Your next task is to redefine the problem in an artful way that does not blame or shame any person or group and creates possible paths for change. Everyone’s dignity remains intact. In this case, you might say that everyone in the room is very passionate about the issues at hand. The conflicts between them reflect deep caring about what is right, fair and safe from each of their perspectives. Tragically, they are caught in a system that harms everyone. You posit that imbalances of power need to be addressed. You ask that people who have more power and privilege in the room take responsibility for ameliorating those effects in future conversations. You acknowledge that in the present people on both sides of the issues can contribute to a lack of safety. You ask how this formulation sits with people. When there is enough agreement, you ask them to develop and name a common goal.
The next task is to see what each person is willing to do. You ask each person in the conversation: if you woke up tomorrow and the problem is solved, how would you be acting? Then you ask: what is one thing are you willing to do now to act in the way you would if things were better? What systemic changes would you propose to ameliorate the problems at hand? These questions help participants’ change in ways that can begin to solve the problem while they are working on it.
Getting feedback from participants about how the conversation is going is critical. Requesting feedback helps participants take responsibility for the direction of the work. Feedback helps you know how you can best facilitate the process. In subsequent meetings, you help people change their positions by making sense of them in a new way. You create a space where people on different sides of the issue get to know each other and appreciate each other’s humanity and dilemmas. You create a generative working group that can create new processes and systems.

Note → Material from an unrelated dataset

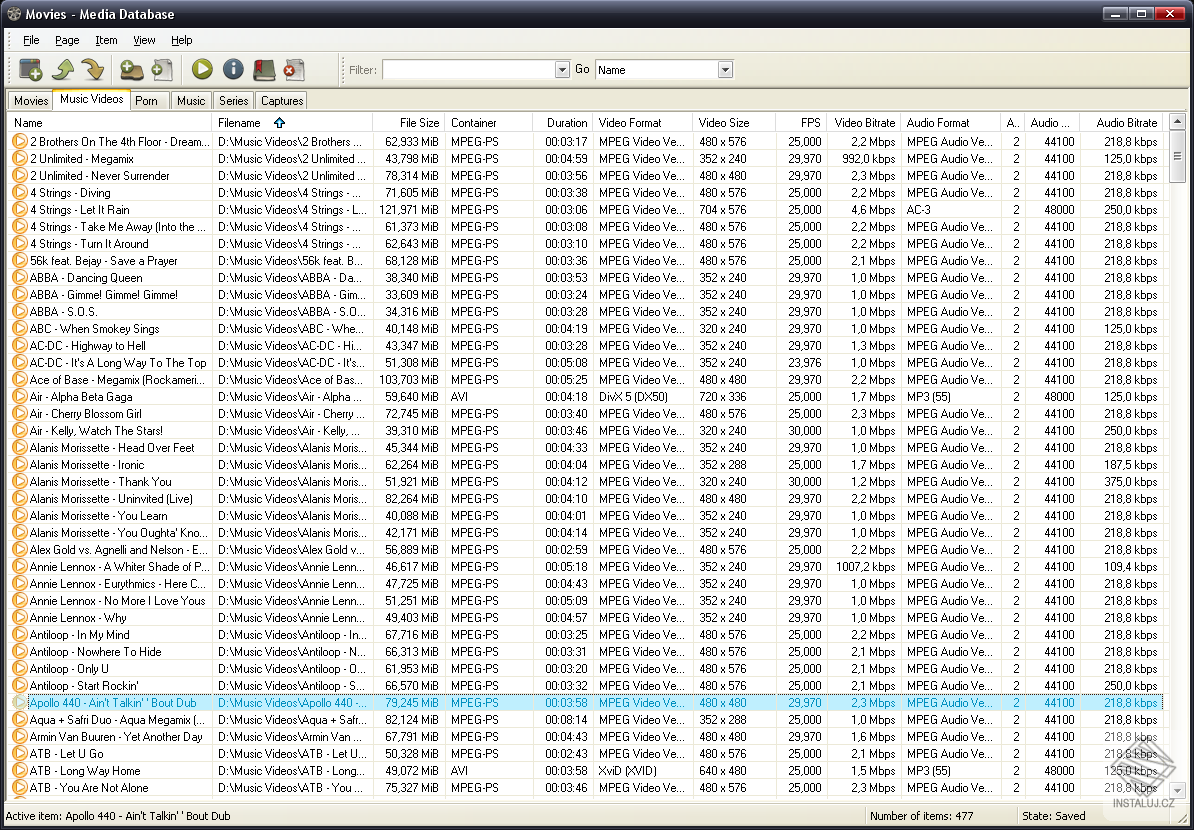The width and height of the screenshot is (1194, 830).
Task: Open the View menu
Action: pos(144,40)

How change happens is often mysterious. Gregory Bateson said that change is, “the difference that makes a difference”. As a systemic thinker you are wary of “solutions” that keep the current problem going because they are new ways to contribute to the pattern that holds the problem. You know that change will evolve organically from expansive conversations in ways that cannot be predicted.
Albert Einstein said, “No problem can be solved from the same level of consciousness that created it.” Here are possibilities that could flow from your meetings: Stakeholders representing the police are moved to put pressure on officers who have been guilty of crimes against black people to take responsibility for their actions. Officers admit guilt; avoid a trial, plea bargain. While serving time, they educate themselves about structural racism. After being released, they implement a new model of policing that is predicated on community building and self-enforcement, deescalation and safety for all. Advocates and organizations in communities who have successfully won rights for equality join to support others who are currently marginalized. People in our country are moved by recent violence to see that denying people of color rights and resources needs to stop for the safety and benefit of everyone. New leaders are elected who enforce local and national laws to dismantle the system of racism. As these changes unfold, people of color have access to more resources, hope, life paths with less energy expended living in a system rigged for others.
Whether you are Rosa Parks, Ieshia Evans (who said “sometimes jobs are given to you that you didn’t apply for”) or one of many helping professionals making small systemic changes every day, let’s keep on living our values.